### Task directions
Arrange the lines of the records as a numbered list, beginning with the line that contains "1568x726 pixels." and continuing through the end of the records. Omit blank lines and the pictures.

### Extracted data

● ● ● ● ● ● ●

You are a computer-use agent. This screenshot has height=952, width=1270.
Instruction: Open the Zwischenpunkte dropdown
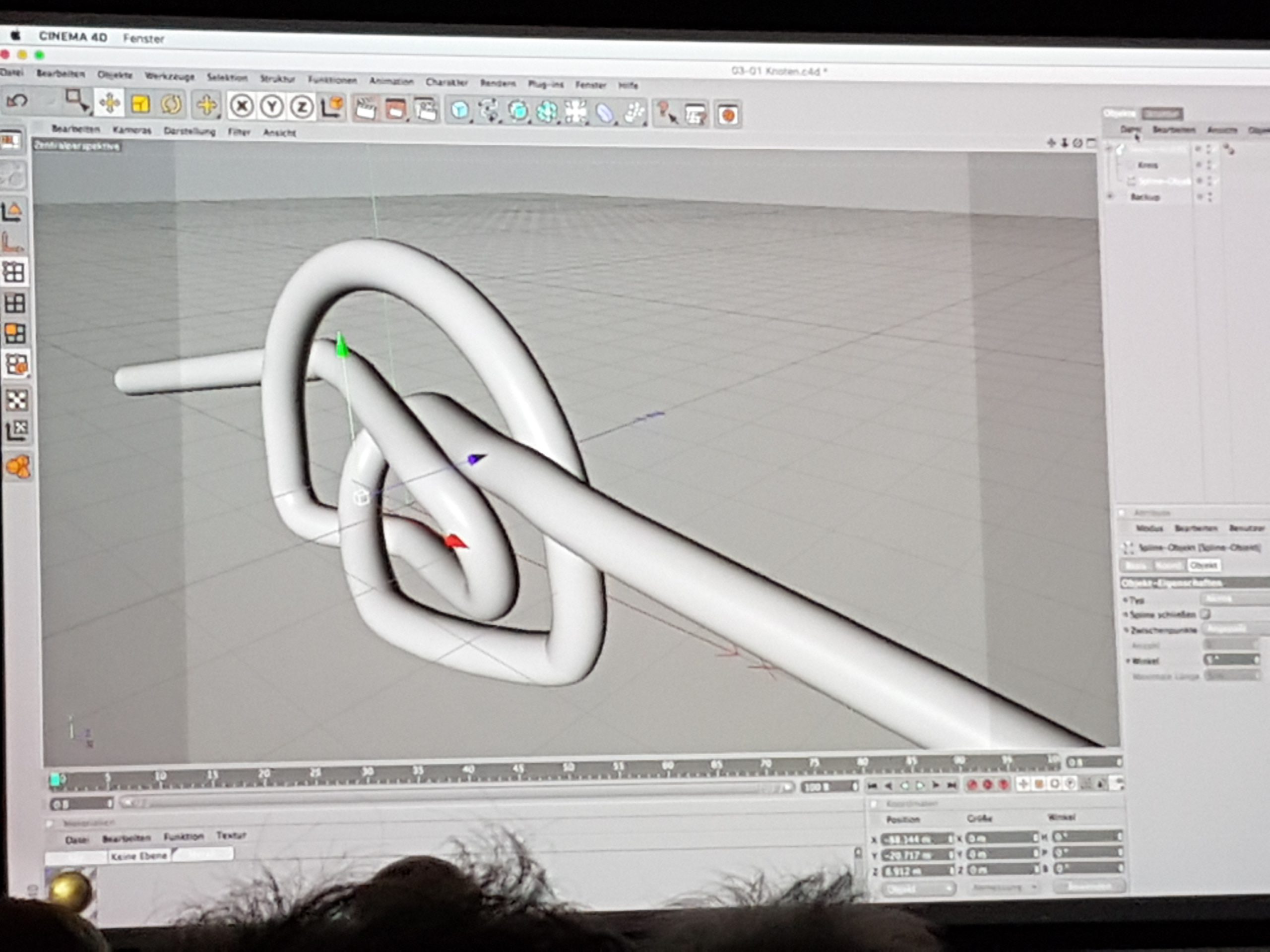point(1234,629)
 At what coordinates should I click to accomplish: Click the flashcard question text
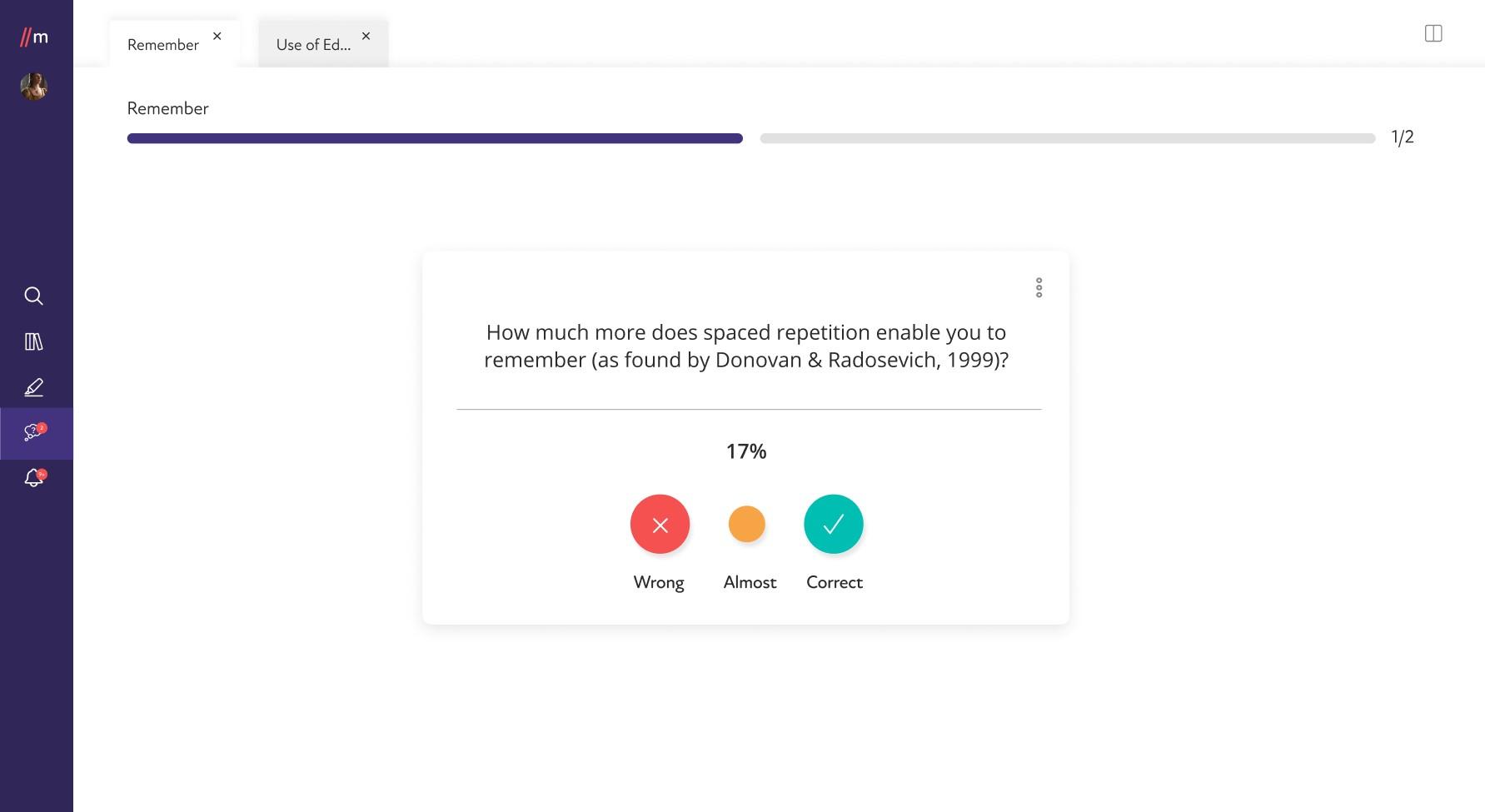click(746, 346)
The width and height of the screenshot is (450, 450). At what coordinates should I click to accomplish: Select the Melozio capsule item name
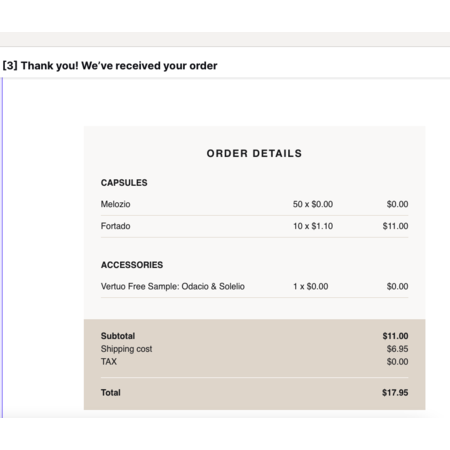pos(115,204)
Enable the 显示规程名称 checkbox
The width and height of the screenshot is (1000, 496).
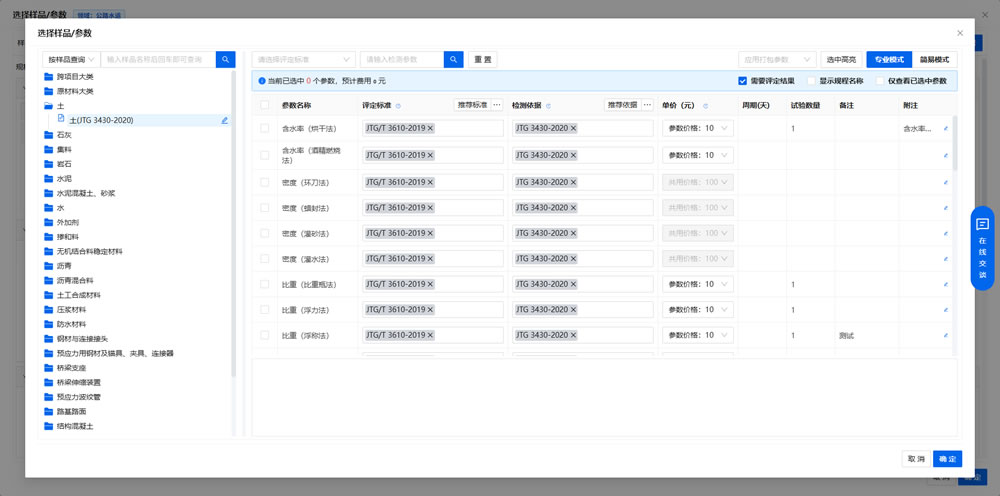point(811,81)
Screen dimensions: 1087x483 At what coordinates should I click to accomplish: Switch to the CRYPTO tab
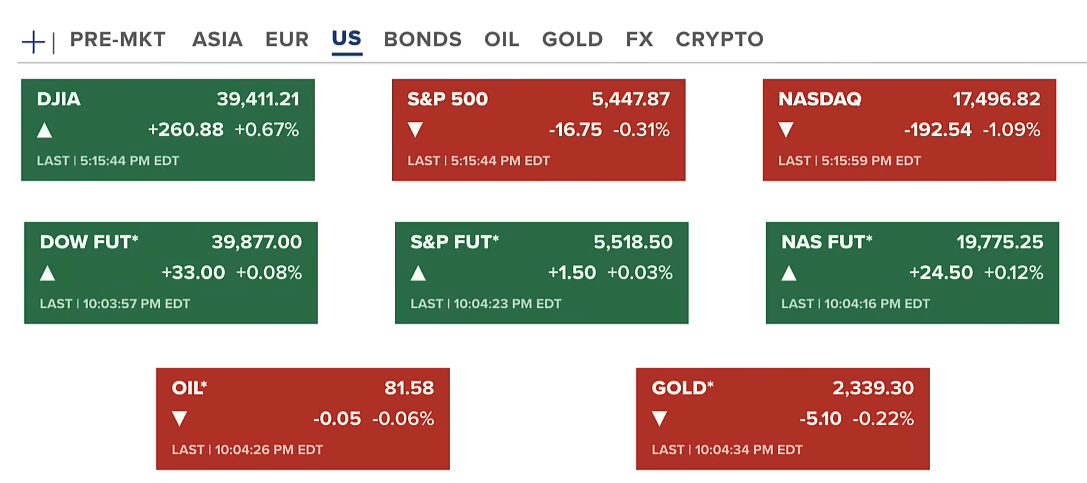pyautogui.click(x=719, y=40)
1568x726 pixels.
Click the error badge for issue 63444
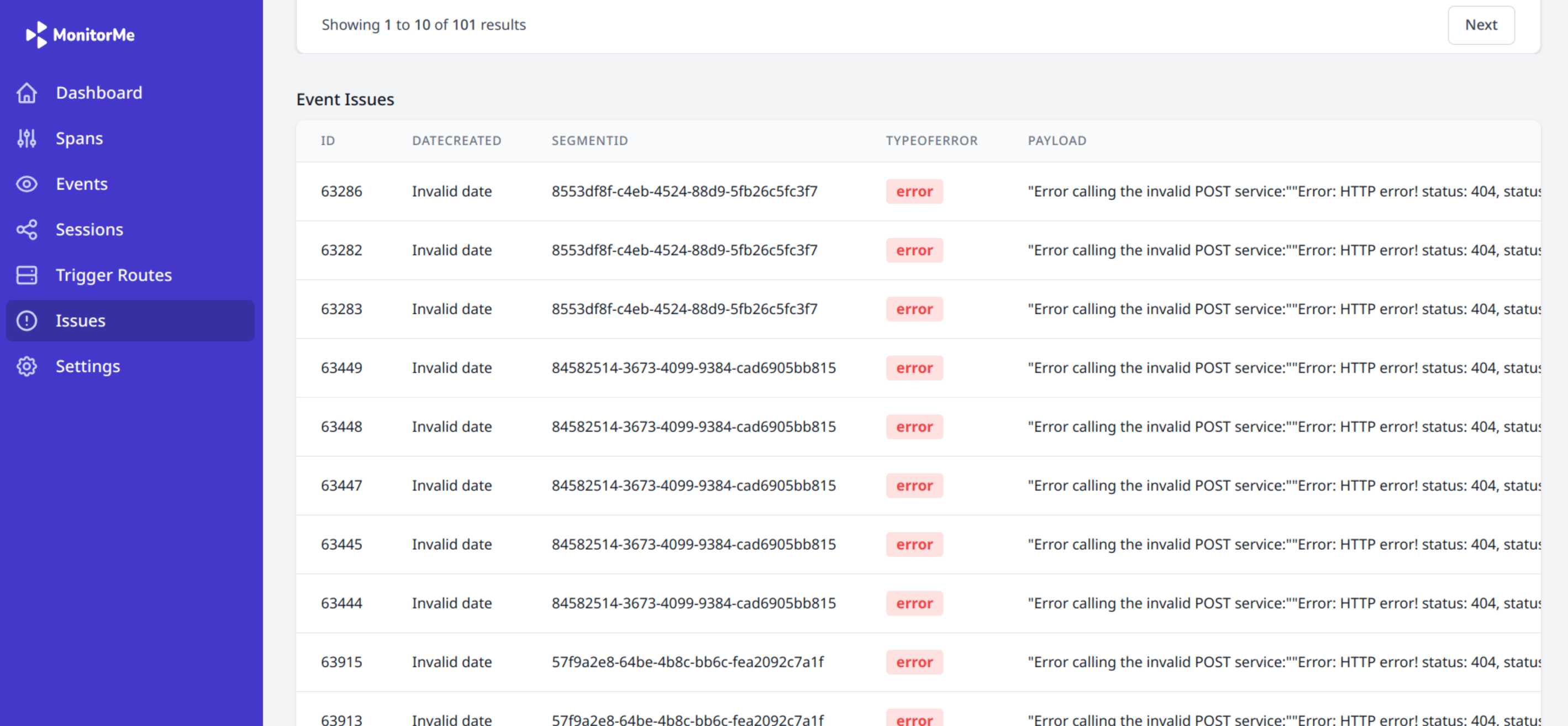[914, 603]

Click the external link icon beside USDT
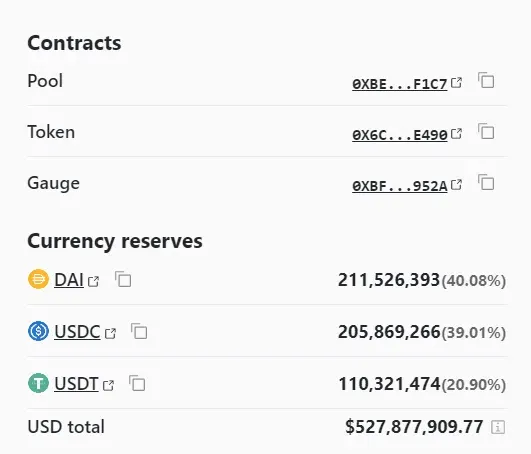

● ● ● ● ● ● ●

### The completed task
1. 1568x726 pixels.
2. Click the error badge for issue 63444
3. [914, 603]
4. Click the external link icon beside USDT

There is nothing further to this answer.